Professor Mullen agrees: "Martin Bryant was not mentally ill, and time has only proved that."
Refusing to comment further, he said: "There is no simple explanation to what he did."
Mr Avery was asked to take the case by the Legal Aid Commission. Soon after he learned that Bryant had lived a few hundred metres from his home.
"It turned out that he had been coming to my home years before as a young boy selling things like vegetables and rabbits," Mr Avery said. "My wife reminded me that he was never allowed in the house but that he would just peer around in a weird looking way. He reminded me that he had obviously observed me and my family. … At the time it was chilling but it did give us some commonality."
Mr Avery said much of their conversation "bordered on mundane" but it helped give a detailed insight into his personality.
"I remember saying to him at one stage that he was the most hated man in Australia. He probably saw me as his only conduit to the outside world. We spent a lot of time just talking about the most banal things because even though the magnitude of the crime was huge, there was nothing complicated about the case.
"We talked about how he liked to travel, how he liked a tie I was wearing one day and how he bought a suit from Henry Bucks and liked going to the zoo in Melbourne. He had once bought a grey talking parrot in South Australia. I was a bit like the passenger on an overseas plane trip who couldn't get away from talking to him until the journey ended."
"I had nothing to offer in the legal sense. I never let him think I had anything to offer. There was no chance of a deal in the real sense; it was never put to him. I regularly said to him, 'You are going to jail for life and you are never going to get out'. In answer to your question, what did I have to offer Bryant? Sweet FA."
So why did he change his plea?
"It was never quite as simple as asking, 'Did you do it, mate?' We talked at length about what he said he did. It was through a process of talking, not grabbing him by the throat and forcing him, to bring him around the changing his plea.
"I wanted him to come to the decision. The evidence was absolutely overwhelming. He was entitled … to have his guilt proved so it was my job to explain to him the implications - on himself and the families of the victims - of pursuing the not-guilty. He certainly recognised that pleading guilty would be seen to be a better outcome for everyone, including himself, but I would not go so far as to say that it was out of any remorse. He didn't have the ability to show any remorse."
Mr Avery said Bryant changed his plea only two weeks before the trial.
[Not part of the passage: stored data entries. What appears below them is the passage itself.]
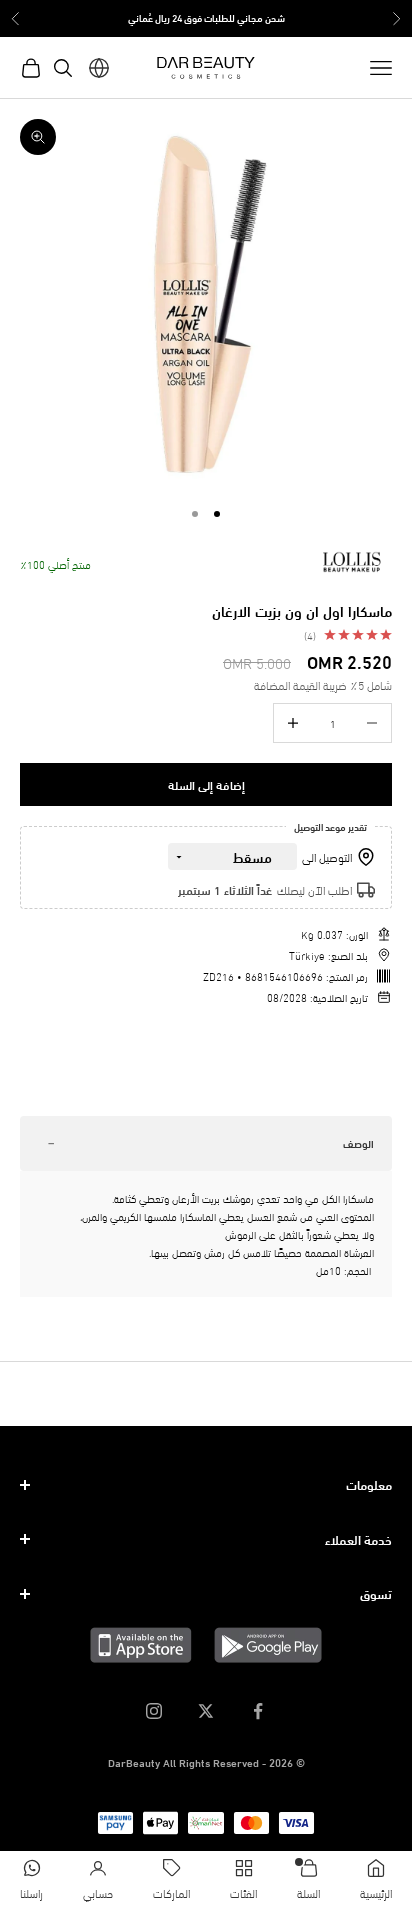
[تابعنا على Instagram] (154, 1711)
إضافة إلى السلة (206, 784)
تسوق (376, 1593)
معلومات (369, 1484)
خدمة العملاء (358, 1539)
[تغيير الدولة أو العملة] (99, 68)
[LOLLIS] (352, 562)
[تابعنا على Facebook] (258, 1711)
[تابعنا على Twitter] (206, 1711)
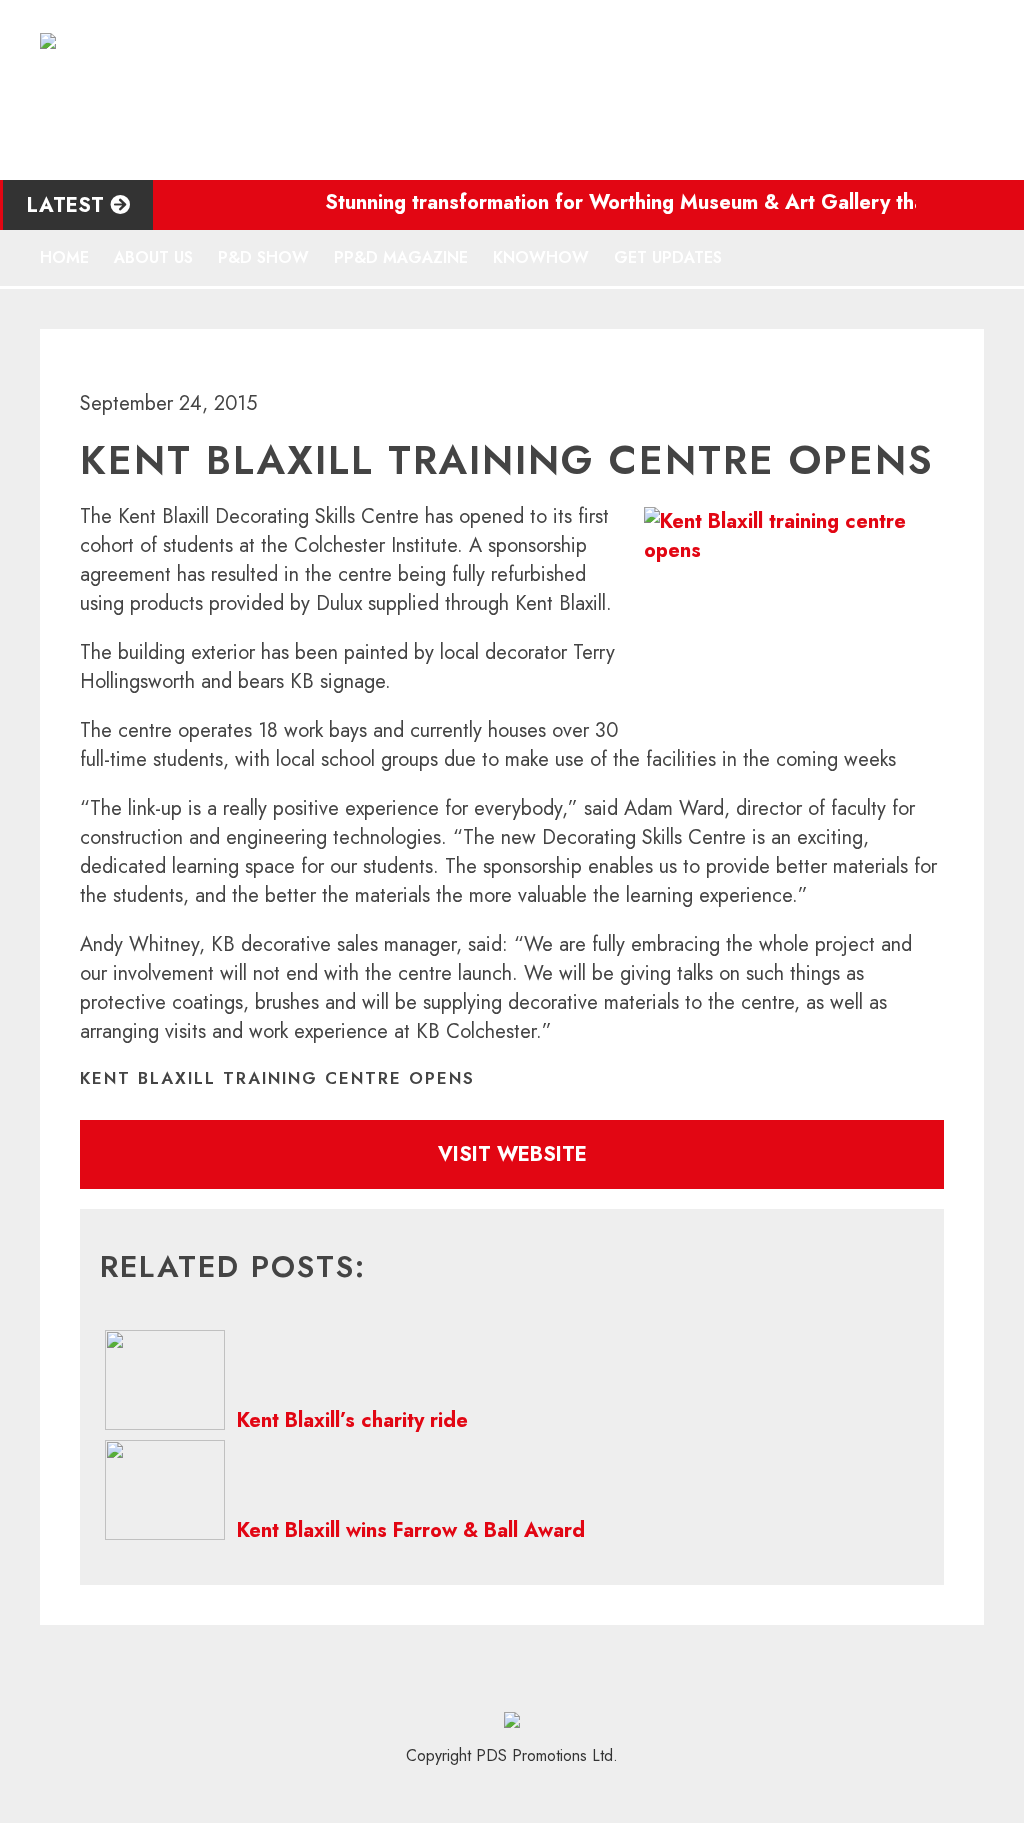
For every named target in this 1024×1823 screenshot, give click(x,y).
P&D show (263, 257)
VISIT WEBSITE (512, 1154)
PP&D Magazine (401, 257)
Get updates (668, 257)
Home (64, 257)
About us (153, 257)
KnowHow (541, 257)
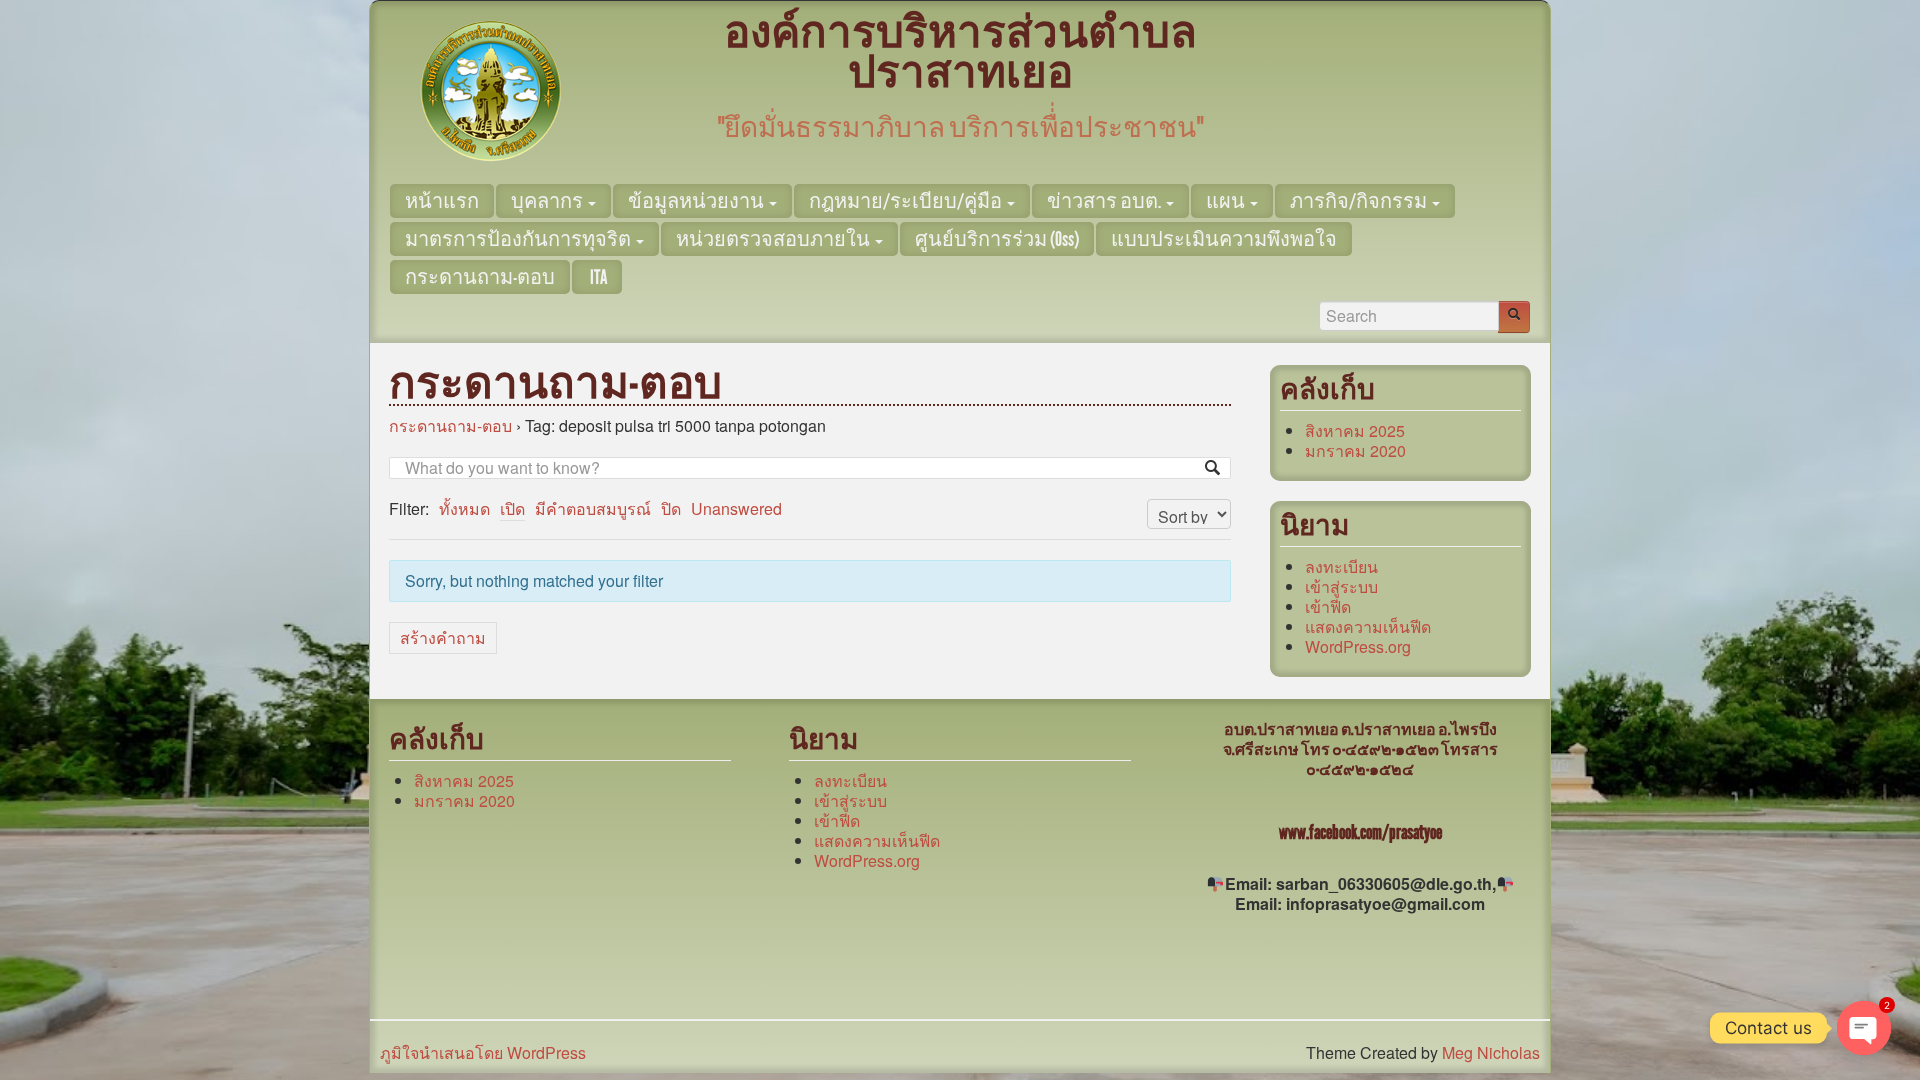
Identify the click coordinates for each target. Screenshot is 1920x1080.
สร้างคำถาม (443, 637)
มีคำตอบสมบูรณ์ (593, 508)
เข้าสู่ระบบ (1341, 586)
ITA (597, 277)
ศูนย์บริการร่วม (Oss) (997, 239)
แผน (1227, 201)
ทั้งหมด (464, 508)
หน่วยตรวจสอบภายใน (774, 239)
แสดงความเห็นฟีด (1368, 626)
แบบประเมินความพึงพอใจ (1224, 239)
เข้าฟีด (1328, 606)
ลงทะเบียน (1341, 566)
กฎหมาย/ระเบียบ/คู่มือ (907, 201)
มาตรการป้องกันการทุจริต (519, 239)
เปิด (512, 508)
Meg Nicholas (1491, 1052)
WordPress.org (1358, 646)
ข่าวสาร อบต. (1105, 201)
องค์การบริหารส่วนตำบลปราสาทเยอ (960, 52)
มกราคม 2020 (1355, 450)
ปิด (671, 508)
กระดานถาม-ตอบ (480, 277)
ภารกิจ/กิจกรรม (1360, 201)
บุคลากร (548, 201)
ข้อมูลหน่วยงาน (697, 201)
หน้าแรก (442, 201)
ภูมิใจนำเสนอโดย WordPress (483, 1052)
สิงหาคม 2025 (1355, 430)
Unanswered (736, 508)
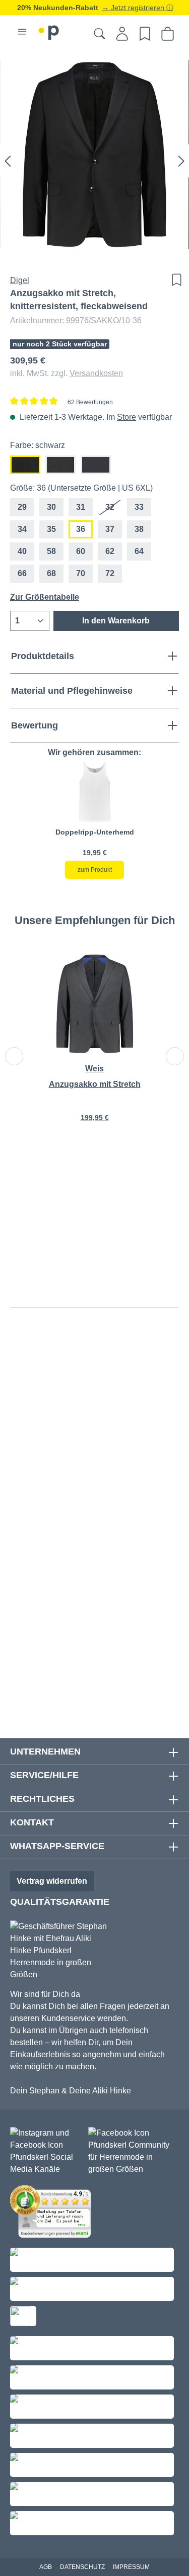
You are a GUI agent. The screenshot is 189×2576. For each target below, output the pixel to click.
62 (109, 551)
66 (22, 573)
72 (109, 573)
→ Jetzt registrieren (134, 8)
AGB (45, 2566)
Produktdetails (42, 656)
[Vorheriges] (7, 161)
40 (22, 551)
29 (22, 507)
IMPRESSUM (131, 2566)
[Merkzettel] (145, 33)
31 (80, 507)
His file notes contain a handwritten request by Bryant because "I wanted it in his own hand … I suppose I never thought it would get to trial. It would have been a circus. It was probably the only case I've had where community interest had a real impact on the decisions I took. Normally the community's interests are served by the accused person being ably represented legally.
"Here, because of the isolation and size of Tasmania, as well as the horrific impact on the community, you can't close your eyes and you have that aspect sitting on your shoulder."